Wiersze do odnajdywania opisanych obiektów
# # # # # # #

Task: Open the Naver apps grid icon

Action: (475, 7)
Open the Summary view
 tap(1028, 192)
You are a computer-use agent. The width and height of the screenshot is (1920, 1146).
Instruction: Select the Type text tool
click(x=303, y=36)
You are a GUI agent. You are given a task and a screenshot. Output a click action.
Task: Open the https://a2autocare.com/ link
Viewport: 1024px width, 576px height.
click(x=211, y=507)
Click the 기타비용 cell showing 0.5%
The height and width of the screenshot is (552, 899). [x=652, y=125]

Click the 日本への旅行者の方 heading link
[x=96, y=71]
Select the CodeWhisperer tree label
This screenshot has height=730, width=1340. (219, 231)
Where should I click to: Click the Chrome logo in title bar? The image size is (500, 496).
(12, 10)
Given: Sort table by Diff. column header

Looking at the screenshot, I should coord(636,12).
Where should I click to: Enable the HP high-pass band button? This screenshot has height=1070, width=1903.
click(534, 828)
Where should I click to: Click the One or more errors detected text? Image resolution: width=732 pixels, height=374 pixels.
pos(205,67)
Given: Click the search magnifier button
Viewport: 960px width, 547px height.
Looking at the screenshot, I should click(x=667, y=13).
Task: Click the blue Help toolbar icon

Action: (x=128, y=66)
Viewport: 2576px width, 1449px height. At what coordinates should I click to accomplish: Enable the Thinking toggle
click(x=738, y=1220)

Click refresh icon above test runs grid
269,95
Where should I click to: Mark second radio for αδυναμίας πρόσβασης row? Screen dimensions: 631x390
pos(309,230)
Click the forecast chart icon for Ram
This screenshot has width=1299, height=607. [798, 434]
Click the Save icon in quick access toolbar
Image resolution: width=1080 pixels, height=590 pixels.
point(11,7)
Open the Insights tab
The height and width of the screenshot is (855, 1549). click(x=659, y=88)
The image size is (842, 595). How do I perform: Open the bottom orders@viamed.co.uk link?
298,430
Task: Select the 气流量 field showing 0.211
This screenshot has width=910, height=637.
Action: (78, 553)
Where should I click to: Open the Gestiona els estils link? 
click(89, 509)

# # # # # # #

**Cel zadania**
Przepisz powyższe wiersze jako listę numerowaną i pomiń puste wiersze.

**Odpowiedź**
1. Task: Open the Naver apps grid icon
2. Action: (475, 7)
3. Open the Summary view
4.  tap(1028, 192)
5. You are a computer-use agent. The width and height of the screenshot is (1920, 1146).
6. Instruction: Select the Type text tool
7. click(x=303, y=36)
8. You are a GUI agent. You are given a task and a screenshot. Output a click action.
9. Task: Open the https://a2autocare.com/ link
10. Viewport: 1024px width, 576px height.
11. click(x=211, y=507)
12. Click the 기타비용 cell showing 0.5%
13. The height and width of the screenshot is (552, 899). [x=652, y=125]
14. Click the 日本への旅行者の方 heading link
15. [x=96, y=71]
16. Select the CodeWhisperer tree label
17. This screenshot has height=730, width=1340. (219, 231)
18. Where should I click to: Click the Chrome logo in title bar? The image size is (500, 496).
19. (12, 10)
20. Given: Sort table by Diff. column header
21. Looking at the screenshot, I should coord(636,12).
22. Where should I click to: Enable the HP high-pass band button? This screenshot has height=1070, width=1903.
23. click(534, 828)
24. Where should I click to: Click the One or more errors detected text? Image resolution: width=732 pixels, height=374 pixels.
25. pos(205,67)
26. Given: Click the search magnifier button
27. Viewport: 960px width, 547px height.
28. Looking at the screenshot, I should click(x=667, y=13).
29. Task: Click the blue Help toolbar icon
30. Action: (x=128, y=66)
31. Viewport: 2576px width, 1449px height. At what coordinates should I click to accomplish: Enable the Thinking toggle
32. click(x=738, y=1220)
33. Click refresh icon above test runs grid
34. 269,95
35. Where should I click to: Mark second radio for αδυναμίας πρόσβασης row? Screen dimensions: 631x390
36. pos(309,230)
37. Click the forecast chart icon for Ram
38. This screenshot has width=1299, height=607. [798, 434]
39. Click the Save icon in quick access toolbar
40. Image resolution: width=1080 pixels, height=590 pixels.
41. point(11,7)
42. Open the Insights tab
43. The height and width of the screenshot is (855, 1549). click(x=659, y=88)
44. The image size is (842, 595). How do I perform: Open the bottom orders@viamed.co.uk link?
45. 298,430
46. Task: Select the 气流量 field showing 0.211
47. This screenshot has width=910, height=637.
48. Action: (78, 553)
49. Where should I click to: Open the Gestiona els estils link? 
50. click(89, 509)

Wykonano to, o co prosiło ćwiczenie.